The late Wes Craven was one of the greatest minds in the history of cinema. His creativity, even within the constraints of low-budget indie filmmaking, was boundless. The vision and savvy with which he approached scary stories is what made him famous — and deservedly so. Craven was one of those directors who knew exactly what he was doing, somehow always managing to stay one step ahead of the audience.

Case in point: "A Nightmare on Elm Street," his 1984 tale about a group of teens caught between dreams and reality. Freddy Krueger's chilling design, Robert Englund's singular performance, and the ghastly inventiveness of the nightmare set pieces all make the movie iconic. But the fact that the film remains an overwhelming horror experience decades later can be attributed, at its core, to one thing: Craven knew how  to keep the line between truth and fiction blurry. "A Nightmare on Elm Street" plays with our inherited preconceptions about horror movies again and again, until there's no solid ground left underneath our feet. Of all the slasher classics, "A Nightmare on Elm Street" may be the most auteur-driven — and that's why it remains beloved.

Unsurprisingly, Craven's biggest regret about the final product stemmed from a sense of relinquished control over one specific scene. He expounded upon this in a 2014 oral history of "A Nightmare on Elm Street," which Vulture ran in celebration of the original film's 30th anniversary.

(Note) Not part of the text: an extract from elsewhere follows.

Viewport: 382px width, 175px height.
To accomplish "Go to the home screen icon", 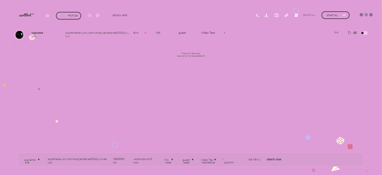I will pos(48,16).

Wes Craven didn't want the movie to end on a sequel hook

Vulture's oral history was an opportunity for Craven to get candid about his feelings, including his distaste for the final scene of "A Nightmare on Elm Street." According to New Line Cinema founder Robert Shaye, the original script included "an ending where Heather vanquishes Freddy and goes off to school the next day. It's beautiful sunshine, and that's the end." This was in line with Craven's vision, which, in his words, had the film end with protagonist Nancy "[turning] her back on Freddy and his violence — that's the one thing that kills him."

But Shaye felt this ending lacked a "zinger:" "[Shaye] wanted a hook for a sequel," Craven detailed. "[He] wanted to have Freddy pick up the kids in a car and drive off, which reversed everything I was trying to say." Faced with such an impasse, the two men came up with a compromise: The film would end with the revelation that the kids' convertible has Freddie's red and green stripes, followed by an ambiguous finish. Neither man liked that ending much, but, as Shaye tells it, "We just left it the way it was."

"Do I regret changing the ending? I do," Craven expounded, "because it's the one part of the film that isn't me." Indeed, when the success of "A Nightmare on Elm Street" inevitably spawned a litany of sequels, Craven wasn't involved. It wasn't until 1994's "Wes Craven's New Nightmare" that he was brought back into the fold. In typical Cravenian fashion, "New Nightmare" is an inventive meta-play on the concept of the horror sequel.